- Extrait du document -
======

Dans une annonce autrefois impensable, le groupe terroriste a fait savoir, dans la journée de vendredi, qu’il ne s’impliquerait pas dans le conflit, montrant ainsi à Téhéran que l’Iran ne pourra pas compter sur son soutien au moment de vérité.

Bachar Al-Assad a également disparu, tout comme son infrastructure militaire, suite à des frappes israéliennes intensives, laissant le ciel syrien à la merci des pilotes israéliens.
Et Israël a détruit, l’année dernière, des batteries déterminantes du système de défense antiaérienne en Iran, en riposte aux attaques aux missiles balistiques et aux drones iraniens, au mois d’avril et au mois d’octobre. Ce qui a ouvert la voie à cette nouvelle opération, la république islamique n’ayant pas encore reconstitué ses capacités.
La transformation de la posture stratégique d’Israël a aussi laissé présager une telle issue.
Après des décennies de stratégie défensive alliant dissuasion et endiguement – une stratégie qui a échoué de manière spectaculaire le 7 octobre – Israël est finalement passé à l’offensive stratégique contre l’alliance iranienne. L’État juif est passé à l’attaque contre le Hezbollah, le Hamas, les Houthis et maintenant l’Iran.

======

- Extrait des données -
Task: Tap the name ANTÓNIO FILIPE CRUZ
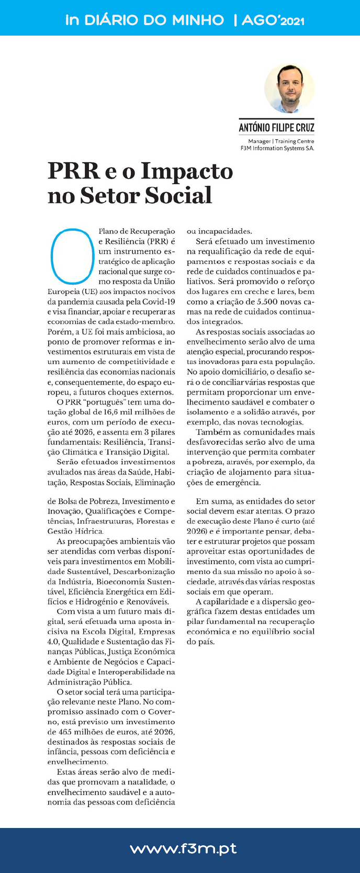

======

Répondez aux questions suivantes à l'aide de l'extrait du document.
(a) Quel jour le groupe terroriste a-t-il annoncé qu'il ne s'impliquerait pas dans le conflit ?
(b) Au cours de quels mois ont eu lieu les attaques iraniennes auxquelles Israël a riposté ?
(c) Contre qui l'État juif est-il passé à l'attaque ?

(a) Vendredi.
(b) Avril et octobre.
(c) Le Hezbollah, le Hamas, les Houthis et maintenant l'Iran.